6. Un traducteur assermenté n’est pas meilleur, ni plus titré qu’un traducteur non-assermenté
- Bien qu’étant de quasi-auxiliaires de justice, les traducteurs assermentés ne passent pas un examen et encore moins un concours, car ils sont recrutés directement par les Cours d’Appel, en fonction des besoins de celles-ci, mais pas forcément des capacités des traducteurs qu’elles seraient le plus souvent bien en peine d’évaluer.
7. Technique ne veut pas forcément dire difficile.

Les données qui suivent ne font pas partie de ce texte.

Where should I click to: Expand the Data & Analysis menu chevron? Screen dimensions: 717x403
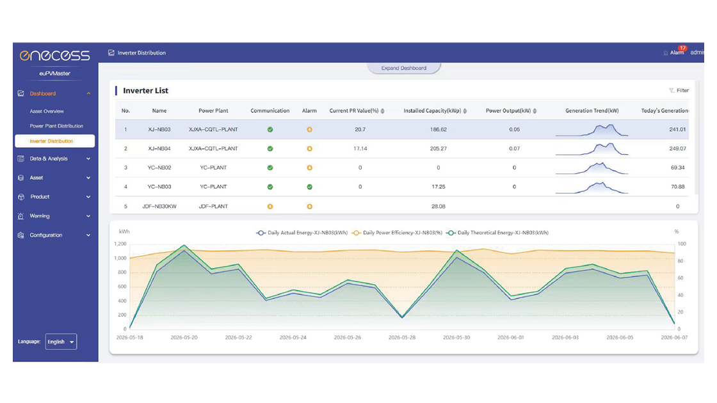(88, 159)
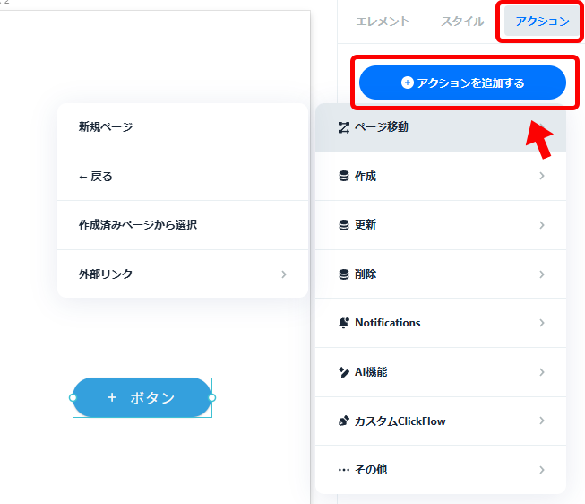Click the その他 ellipsis icon
The image size is (585, 504).
coord(344,470)
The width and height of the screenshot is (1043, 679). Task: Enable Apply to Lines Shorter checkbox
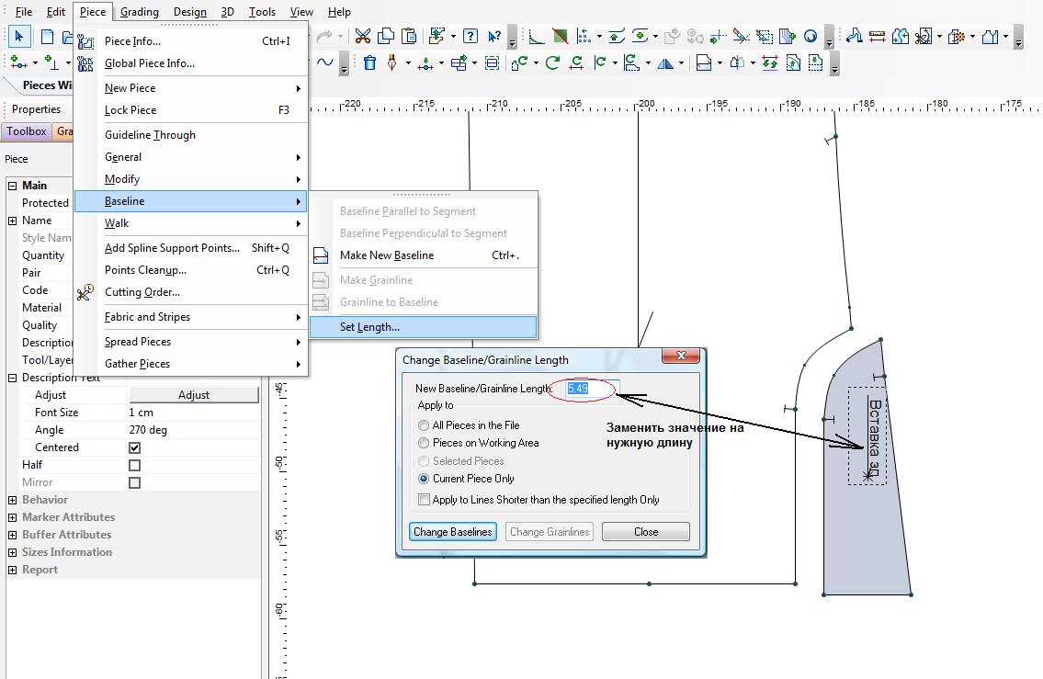(x=424, y=500)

- Inversement un document non technique que vous estimez facile à traduire ne le sera pas comme vous vous l’imaginez. Dans la pratique, des textes faciles qui ne posent pas le moindre problème de compréhension au traducteur, peuvent s’avérer extrêmement difficiles à traduire.
8. Ne jouez pas au prof !
- Même si c’est une pratique de votre profession, les « tests de traduction » ne servent à rien, s’ils n’ont pas été réalisés dans les mêmes conditions et que vous les faites évaluer par vos collègues qui ne sont pas plus des spécialistes dans leur langue que vous ne l'êtes vous-même en français.

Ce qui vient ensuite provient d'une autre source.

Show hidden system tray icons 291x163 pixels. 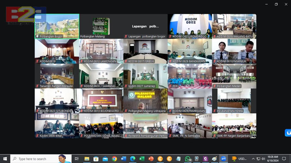(253, 159)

- Les tests permettent d’éliminer les mauvais traducteurs (le plus souvent), pas de sélectionner les meilleurs. Il y a un moment où il faut laisser faire les professionnels que sont les agences de traduction.

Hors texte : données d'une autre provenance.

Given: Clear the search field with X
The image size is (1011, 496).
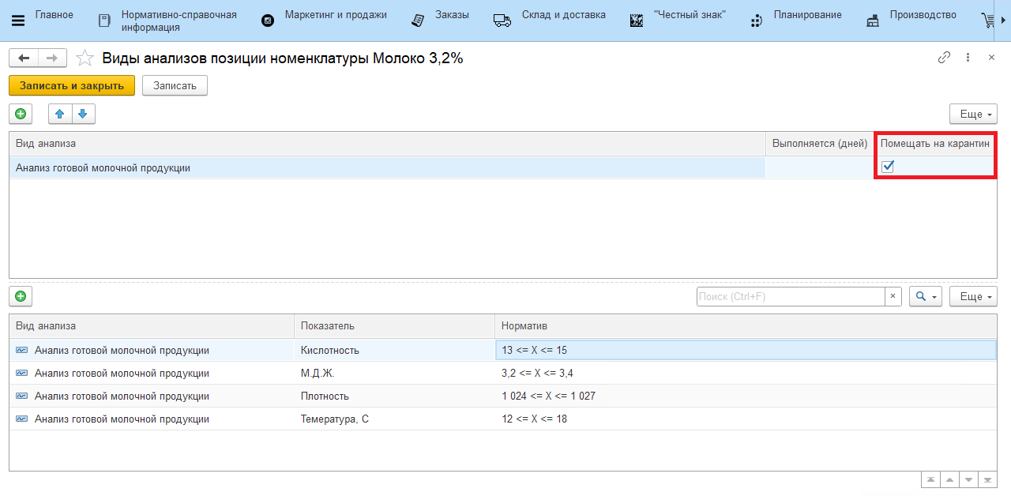Looking at the screenshot, I should pyautogui.click(x=893, y=297).
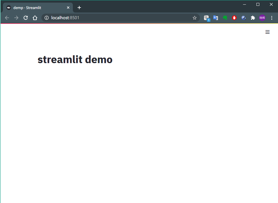Open site information via the info icon
278x203 pixels.
[x=47, y=18]
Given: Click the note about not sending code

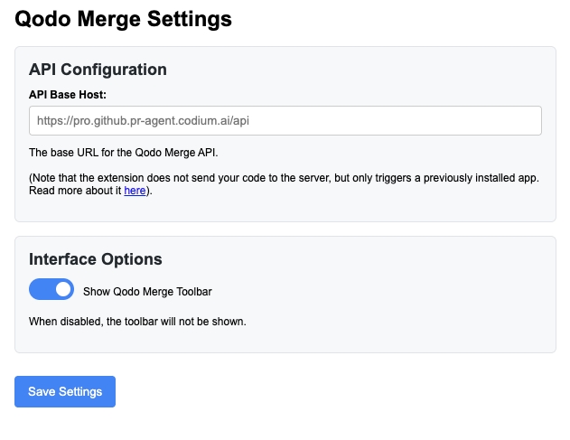Looking at the screenshot, I should coord(284,178).
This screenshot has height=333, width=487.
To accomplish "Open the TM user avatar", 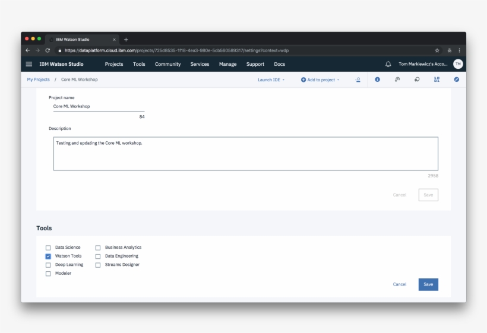I will tap(458, 64).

9. Choisissez votre prestataire de traduction comme votre médecin ou votre avocat, pas comme du nettoyage de bureaux
- Vous viendrait-il à l’idée de leur faire passer des tests ?
- Comme pour votre médecin ou votre avocat, s'il vous paraît compétent, honnête et qu’il y a de bonnes raisons de penser qu’il vous conseillera utilement, ce n’est déjà pas si mal pour un début…
10. Ne demandez pas un prix au kilo !
- Si vous demandez à un primeur ou à un poissonnier quel est son prix au kilo, il vous demandera vraisemblablement un kilo de quoi ; et si vous lui répondez des champignons ou des crustacés, ce ne sera pas suffisant : il y a une petite différence entre le prix au kilo des champignons de Paris et la truffe noire du Périgord (qui est aussi un champignon) ; ou entre le prix de la crevette et du homard breton.
- En traduction, si vous voulez avoir un prix, il faut envoyer votre document. TOUS les prestataires de service sont soumis au secret professionnel (article 226-17 du code pénal). Aucun professionnel sérieux ne s’engagera sans avoir pu examiner et évaluer la nature du travail et la charge de travail qu’elle implique.
11. You get what you pay for
C'est la mauvaise nouvelle de ce billet : Il n'y a pas de "bons plans" en traduction, il n'y a que des réalités.
- Soit vous achetez un prix, et vous comprendrez pour quoi "cheap" en anglais signifie aussi de mauvaise qualité.
- Soit vous achetez une traduction qui se trouve avoir un prix - par ailleurs modeste en comparaison d'autres prestations intellectuelles (droit, comptabilité, graphisme, informatique...) et vous obtiendrez ce que vous étiez venu chercher.